There’s many ways to. One method would be to claim it on an allowance for kilometres – which reimburses the cost for your business and does not have income ramifications for you as an individual.

There are certain requirements for the keeping of a logbook. However, if there is an inventory of your events and activities through your email, that can be sufficient to justify your claim.

Q. I’ve made some decent money. Do I need to buy an automobile at the close of the year in order to avoid tax?

When you buy a vehicle you should make the purchase about cash flow, not tax. You don’t get a real benefit from buying a car right at the end of the year you’ve been trading. You’re better off assessing your cash flow at the starting of your year in order to maximize your allowance for depreciation as well as any interest.

Q. I’ve got no cash.
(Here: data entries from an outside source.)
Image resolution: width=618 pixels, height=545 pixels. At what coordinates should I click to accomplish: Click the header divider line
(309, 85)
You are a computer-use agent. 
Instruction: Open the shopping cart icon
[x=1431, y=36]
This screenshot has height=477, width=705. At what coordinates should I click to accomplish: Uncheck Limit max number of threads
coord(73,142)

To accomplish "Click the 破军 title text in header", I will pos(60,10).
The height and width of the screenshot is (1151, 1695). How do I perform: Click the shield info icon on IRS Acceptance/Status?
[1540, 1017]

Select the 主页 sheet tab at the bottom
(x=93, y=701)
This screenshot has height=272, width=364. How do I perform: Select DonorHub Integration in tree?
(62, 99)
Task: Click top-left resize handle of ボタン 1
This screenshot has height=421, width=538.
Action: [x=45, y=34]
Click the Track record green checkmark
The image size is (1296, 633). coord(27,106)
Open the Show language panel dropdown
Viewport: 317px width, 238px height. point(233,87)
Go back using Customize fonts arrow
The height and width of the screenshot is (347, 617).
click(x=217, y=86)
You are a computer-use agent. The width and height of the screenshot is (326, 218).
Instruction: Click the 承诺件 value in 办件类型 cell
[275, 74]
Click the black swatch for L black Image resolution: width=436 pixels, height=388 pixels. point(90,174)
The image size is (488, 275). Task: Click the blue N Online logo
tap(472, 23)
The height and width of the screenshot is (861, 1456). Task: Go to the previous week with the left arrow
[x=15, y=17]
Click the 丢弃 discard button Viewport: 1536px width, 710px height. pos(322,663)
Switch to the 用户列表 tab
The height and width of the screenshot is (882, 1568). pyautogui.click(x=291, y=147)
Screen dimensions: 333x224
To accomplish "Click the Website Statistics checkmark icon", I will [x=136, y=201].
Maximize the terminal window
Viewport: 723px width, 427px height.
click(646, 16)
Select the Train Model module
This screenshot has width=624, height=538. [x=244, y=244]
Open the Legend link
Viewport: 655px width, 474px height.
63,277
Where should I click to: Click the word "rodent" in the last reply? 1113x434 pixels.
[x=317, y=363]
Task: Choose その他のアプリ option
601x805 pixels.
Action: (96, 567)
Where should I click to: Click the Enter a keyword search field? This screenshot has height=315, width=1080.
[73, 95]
What can I do to make my payment for tax?

It is necessary to agree to some type of arrangement to pay. There are a variety of ways to go about it. You can reach out to the tax department and create a payment plan however, interest will be charged as well as penalties in the event of a late payment.

Another option is that you can approach companies that offer tax pooling. They’re able fund your tax payment via a pooling agreement and the interest rate is usually significantly lower than taxes paid by tax departments. It’s also a lot more flexible.

A small business loan can be a useful alternative.

Q. What amount of tax will I have to pay?

There isn’t a quick answer that can be standardized since it differs widely in relation to the business structure you have and the tax you are paying and the sector you operate in.

We typically recommend that clients set aside between 20 and 25 percent of their turnover to help cover income tax or GST Accident Compensation Corporation (ACC) levies and any little surprises throughout the year.

Q. Should I be GST-registered for the coming year?

The answer is different for each business owner depending on industry, target market and turnover.

You are free to sign up in the event that you’re planning to cross the threshold or are undertaking an activity where GST will be contained in industry costs as a standard.

Q. Do I require a stocktake?

The short conclusion is that yes. There is an exemption which lets those with low valuations of inventory to estimate the stock they have in their inventory. But if you’re in the business of selling products, it is important to be aware of the number of items are available to sell.

This method also detects SLOBS (slow-moving and obsolete inventory) and allows you to get rid of the item and not purchase it once more, which will improve the flow of cash.

Q. Can I do my EOFY taxes myself?

Of course you can however, can you do it right? The software available today can make it simple to track profits and losses, and to file a tax return with the tax department. But it doesn’t tell you what you can and can’t claim, and it doesn’t take a closer look at your overall financial situation.

Want to get it right this tax season? Talk to your accountant about checking all the boxes.